In fact, the drive to get great photos while travelling now means that people take, on average, 2,500 photos while on holiday for just a week. Many of these photos are taken in an attempt to get just the right shot for social media.
Head of Digital Experience at easyJet, Daniel Young, said: “As people’s attention turns to booking their summer holidays our research shows that they are not only turning to social media to showcase their travels but also to inspire their next adventure in the first place.”
With people posting beautiful images from scenic locations around the world, areas with photogenic backdrops have become a lot more popular. This means that more travellers are heading to locations like Santorini, Lake Como and the Benagil sea cave. Instagram is also helping to make travel destinations that were previously unpopular into must-visit locations.
Sri Lankan government blocks social media access following attacks
Access to social media sites in Sri Lankan has been blocked temporarily by the government as it attempts to stop the spread of incorrect information following the terrorist attacks on Sunday, April 21st. The attacks killed 290 people and injured over 450, with a lot of information being shared across social networks.
Udaya R Seneviratne, presidential spokesperson, said that the Sri Lankan government had “taken steps to temporarily block all social media avenues” while investigations into the attacks are ongoing. Currently, Facebook, Instagram, YouTube, Snapchat, WhatsApp and Viber have all been blocked. However, Twitter is still operating as normal within the country.
The decision to block social media is to try and stop inflammatory content that could result in further violence.
Snapchat sees increase in users following months of decline
Following a decline in use, Snapchat has seen a small resurgence during the start of the year. The social media app has previously seen user declines, but it seems to have addressed the issues and has reported an increase of four million users during the first quarter of 2019.
Although user figures are still below Snapchat’s all time high of 191 million from a year ago (daily users now stand at 190 million), this result shows that things are improving. Triggered by a redesign that saw many users leaving the app, Snapchat’s decline issues could now have been fixed.

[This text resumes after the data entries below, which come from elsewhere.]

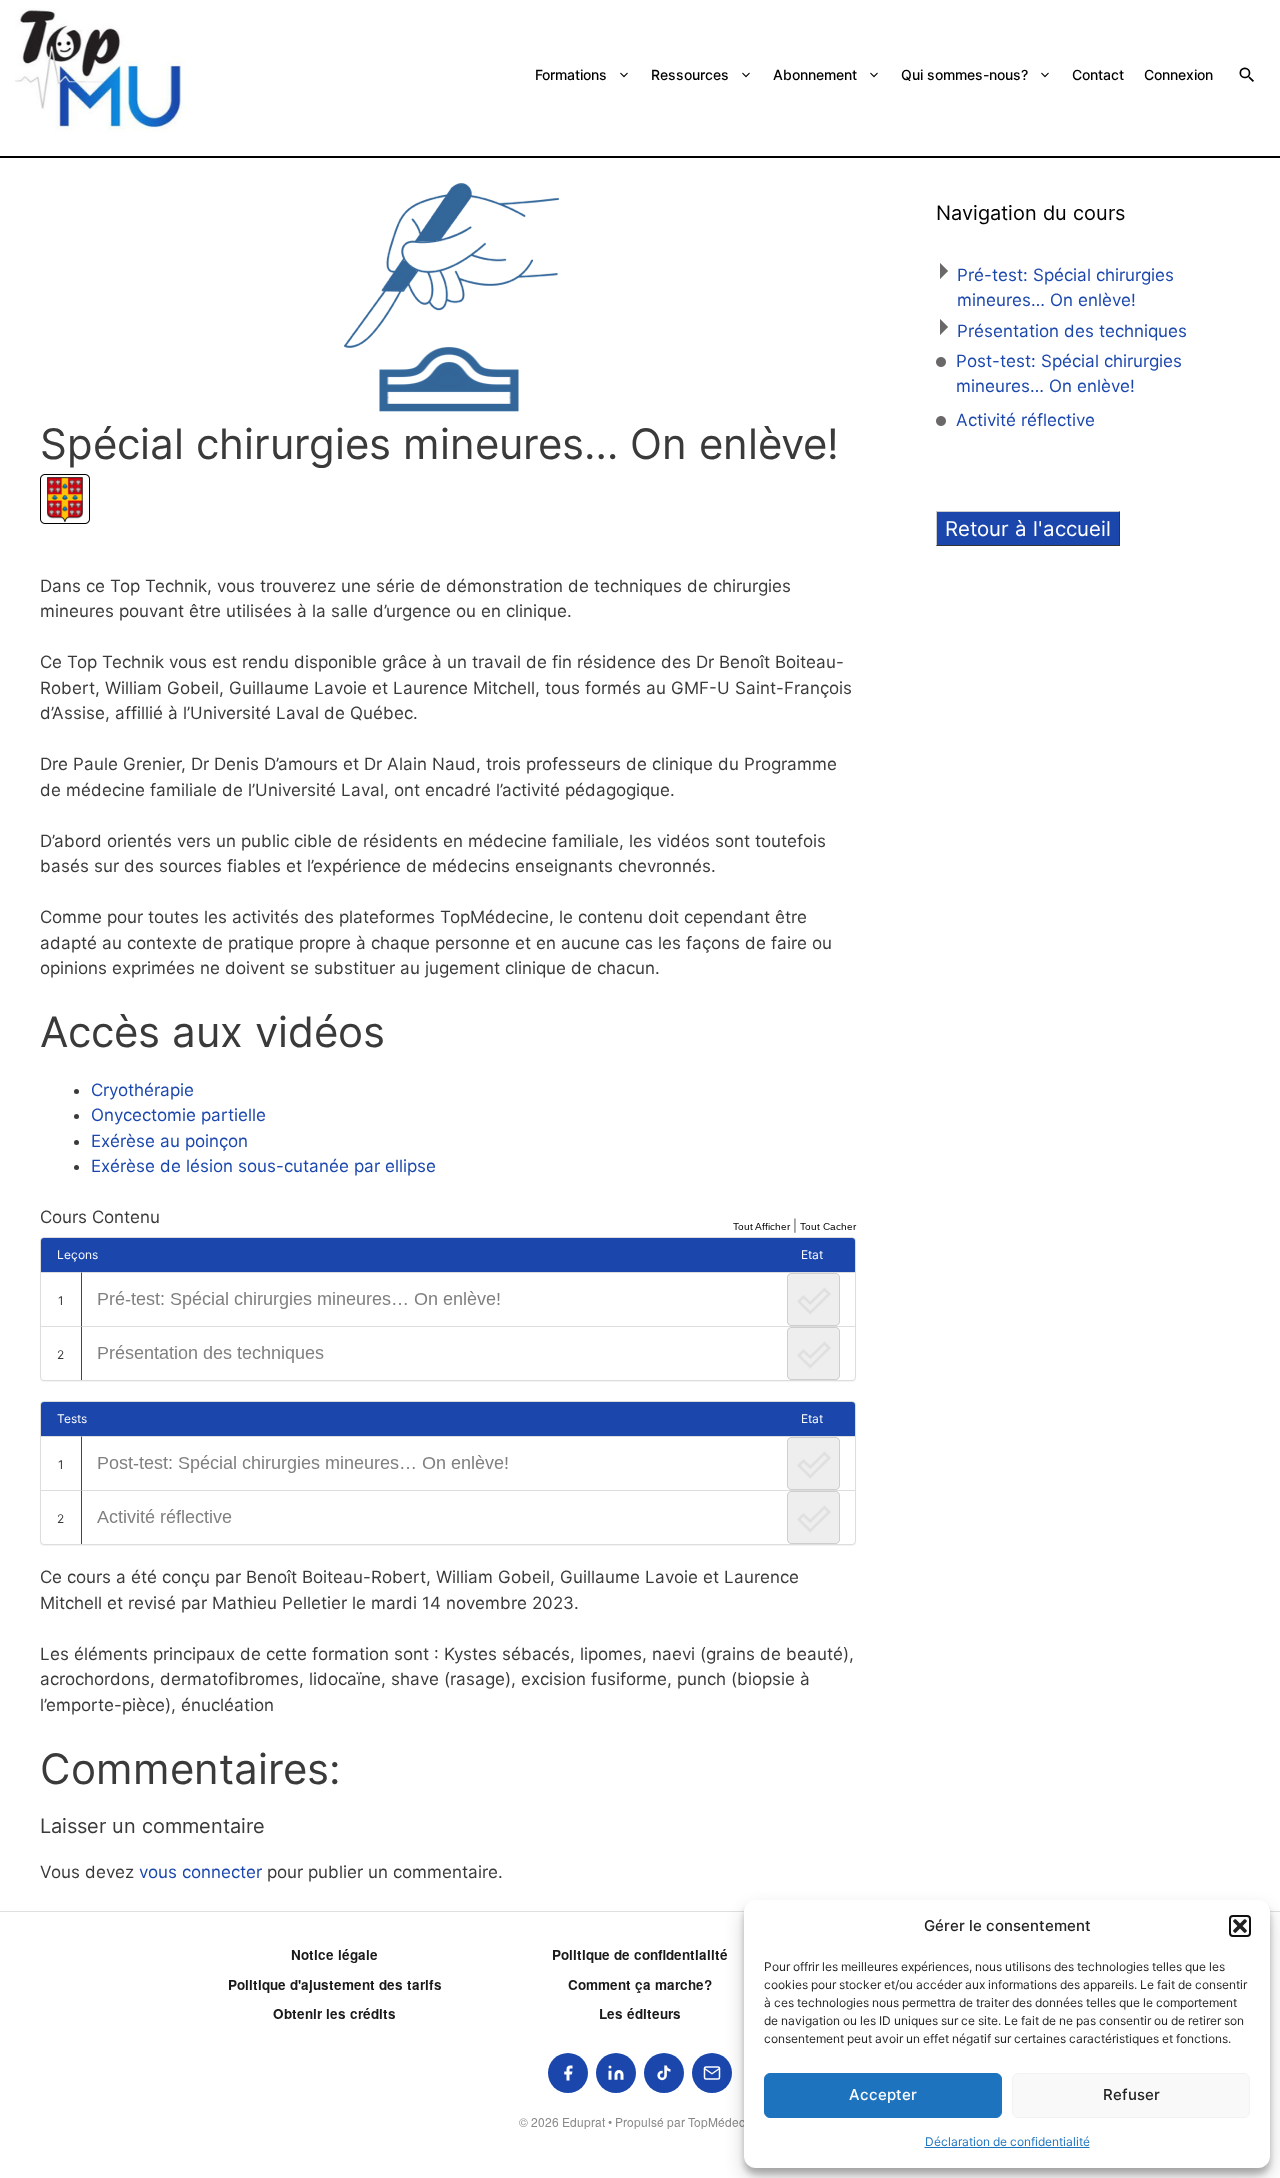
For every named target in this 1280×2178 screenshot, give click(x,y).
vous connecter (200, 1872)
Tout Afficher (761, 1226)
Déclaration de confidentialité (1007, 2141)
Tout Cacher (828, 1226)
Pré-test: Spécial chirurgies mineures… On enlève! (299, 1299)
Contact (1098, 74)
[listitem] (568, 2073)
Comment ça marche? (640, 1984)
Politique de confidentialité (640, 1954)
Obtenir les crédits (334, 2013)
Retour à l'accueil (1028, 528)
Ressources (690, 74)
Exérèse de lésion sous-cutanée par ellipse (263, 1166)
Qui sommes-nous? (964, 74)
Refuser (1131, 2094)
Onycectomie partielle (178, 1115)
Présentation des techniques (210, 1353)
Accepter (883, 2094)
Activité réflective (164, 1517)
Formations (571, 74)
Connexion (1178, 74)
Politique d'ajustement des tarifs (335, 1984)
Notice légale (334, 1954)
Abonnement (815, 74)
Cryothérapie (142, 1090)
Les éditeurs (640, 2013)
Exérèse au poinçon (169, 1141)
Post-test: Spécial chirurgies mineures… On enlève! (303, 1463)
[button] (1240, 1926)
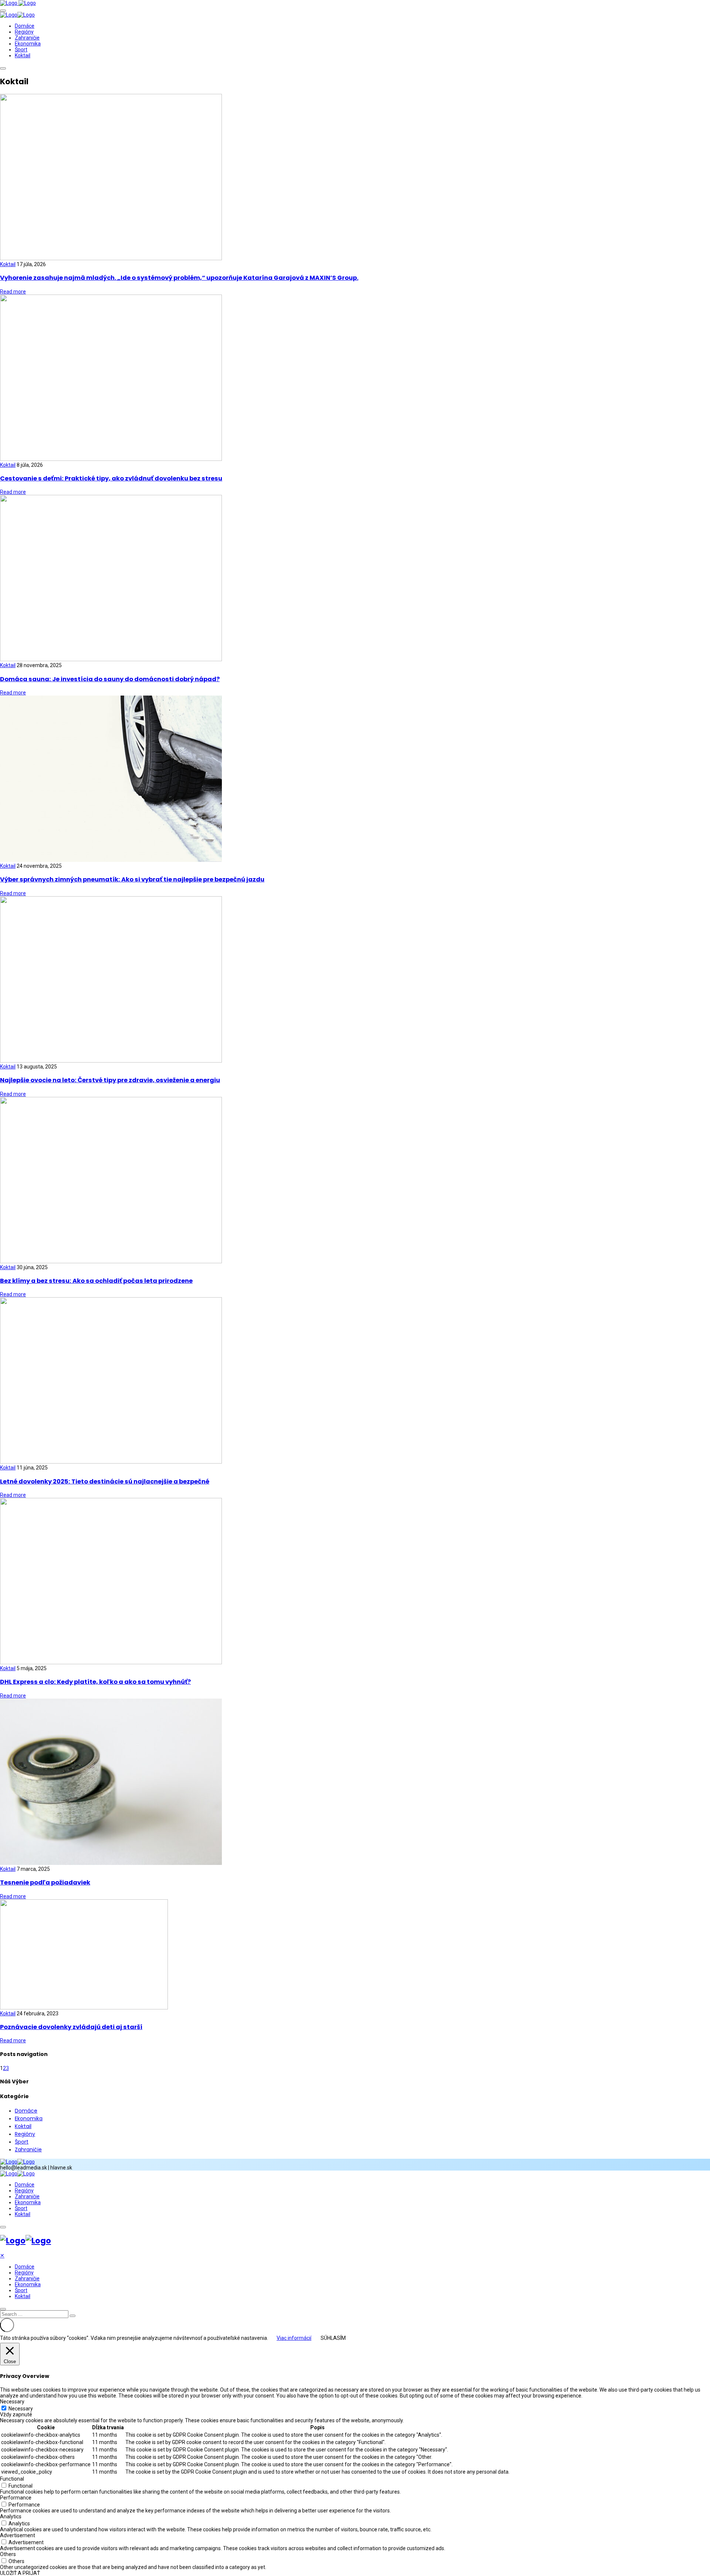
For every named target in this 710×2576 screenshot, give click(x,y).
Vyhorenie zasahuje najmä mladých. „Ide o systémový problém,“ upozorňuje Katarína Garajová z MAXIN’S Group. (179, 277)
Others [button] (8, 2554)
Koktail (22, 55)
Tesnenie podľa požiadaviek (45, 1882)
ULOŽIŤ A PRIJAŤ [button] (20, 2573)
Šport (21, 49)
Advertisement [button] (17, 2535)
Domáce (24, 26)
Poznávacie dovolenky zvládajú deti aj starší (71, 2027)
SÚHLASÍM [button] (333, 2338)
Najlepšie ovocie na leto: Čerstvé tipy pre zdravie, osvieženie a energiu (110, 1080)
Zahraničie (27, 38)
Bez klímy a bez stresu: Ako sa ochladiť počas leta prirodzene (96, 1281)
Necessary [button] (12, 2402)
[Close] (3, 2309)
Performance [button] (15, 2498)
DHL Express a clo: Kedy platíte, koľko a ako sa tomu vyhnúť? (95, 1682)
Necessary (21, 2409)
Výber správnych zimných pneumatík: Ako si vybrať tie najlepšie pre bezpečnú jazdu (132, 879)
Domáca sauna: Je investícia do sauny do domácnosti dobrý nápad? (110, 679)
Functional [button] (12, 2479)
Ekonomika (28, 44)
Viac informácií (294, 2338)
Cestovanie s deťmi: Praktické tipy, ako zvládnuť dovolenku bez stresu (111, 478)
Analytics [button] (10, 2516)
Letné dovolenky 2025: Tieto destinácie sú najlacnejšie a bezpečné (104, 1481)
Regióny (24, 32)
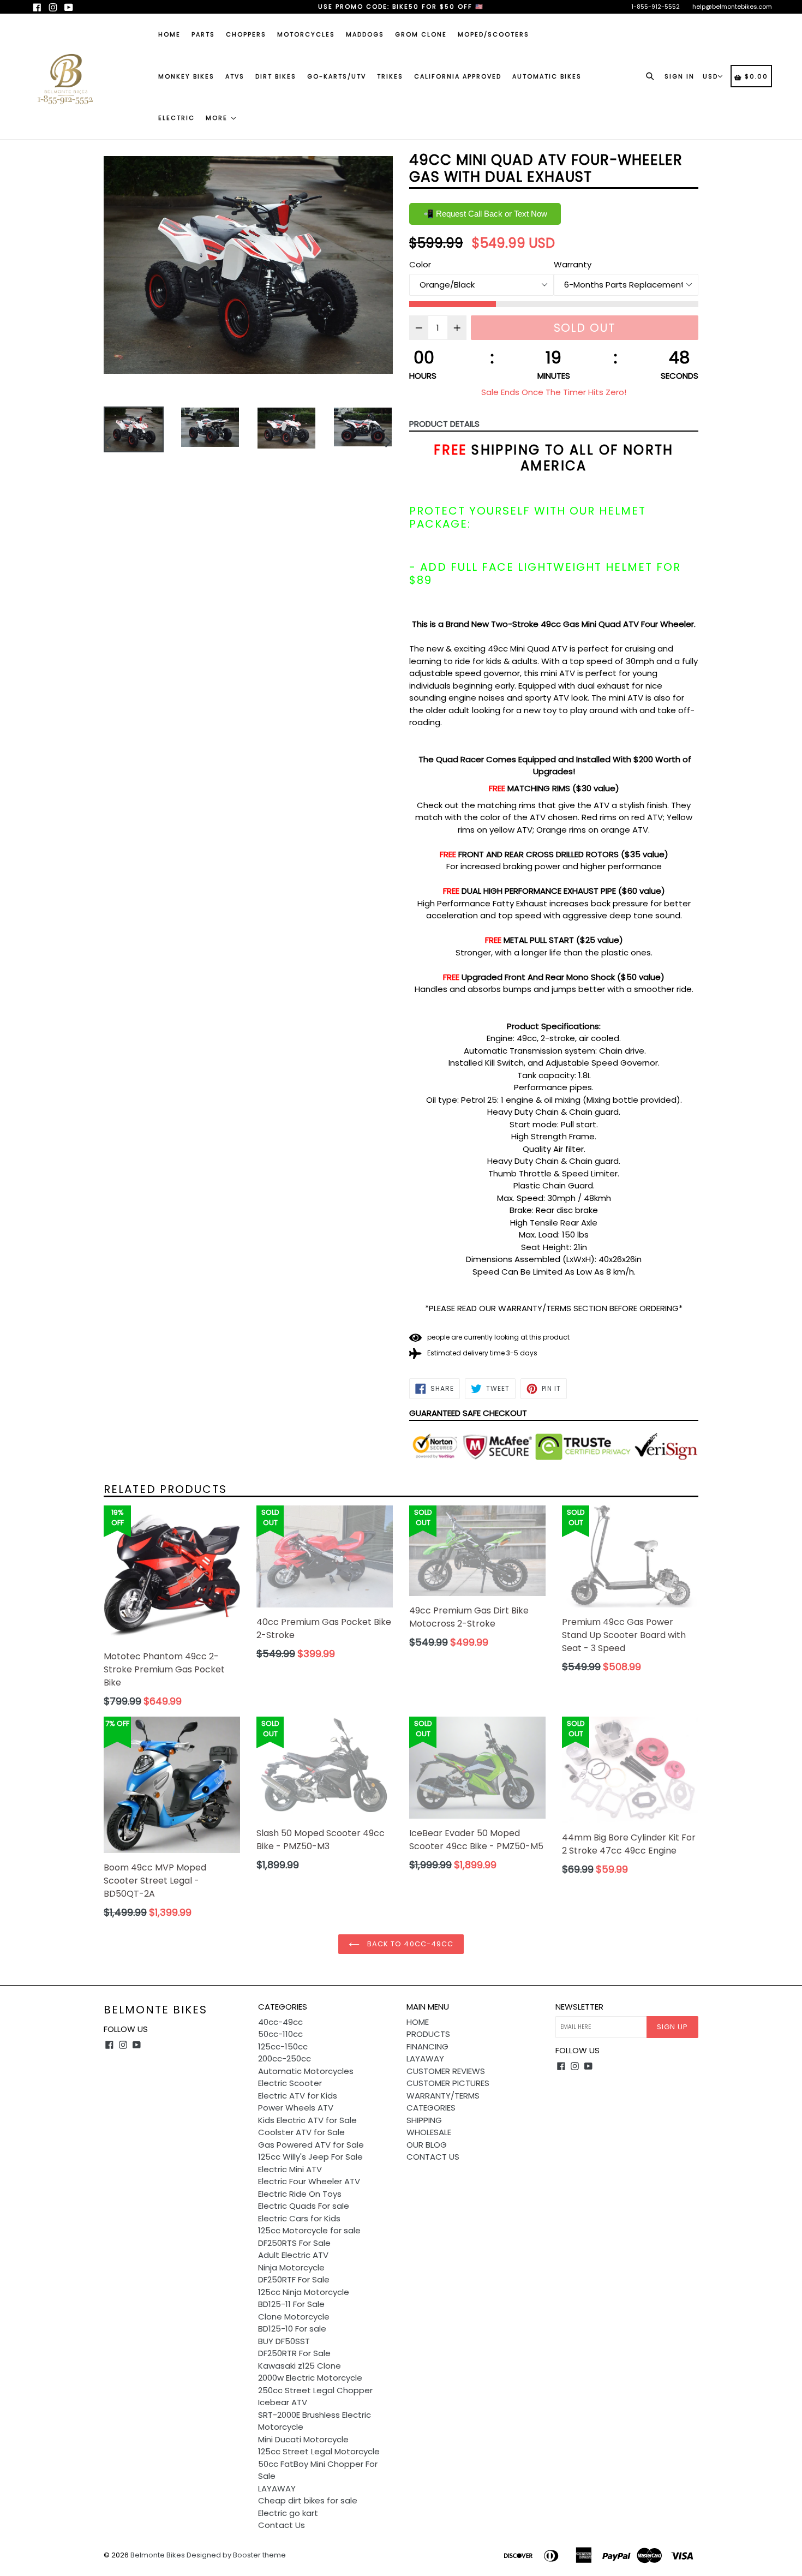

In addition to these positive results, Snapchat has also seen a 39% increase in revenue compared to the same period last year, posting revenue of $329 million in the first quarter of the year. According to chief executive Evan Spiegel, the apps ads can now reach more 13 to 34-year-olds in the US than Instagram, which is likely to have been responsible for some of the revenue surge.
Google celebrates Avengers release with Thanos tribute
To celebrate the release of the final Avengers film (Avengers: Endgame) and the end of the third phase of Marvel’s cinematic universe, Google has released an entertaining Easter egg.
Users who search for ‘Thanos’ on the search engine will be shown the supervillain’s infamous Infinity-stone gauntlet on the right-hand side of results. Clicking on this will lead to the search results emulating the results of the snap at the end of Avengers: Infinity War, with half of the search results vanishing.
A number of results on the page vanish into pixelated dust, leaving blank spaces, while you can also see the results count fall to exactly half of where it started. Most importantly, the Easter egg doesn’t reveal any spoilers – something that is sure to make Marvel fans very happy.
This addition to Google once again shows how on top of the trends the internet giant is. It is also a great lesson for companies who want to make the most of events in popular culture to engage with their audience.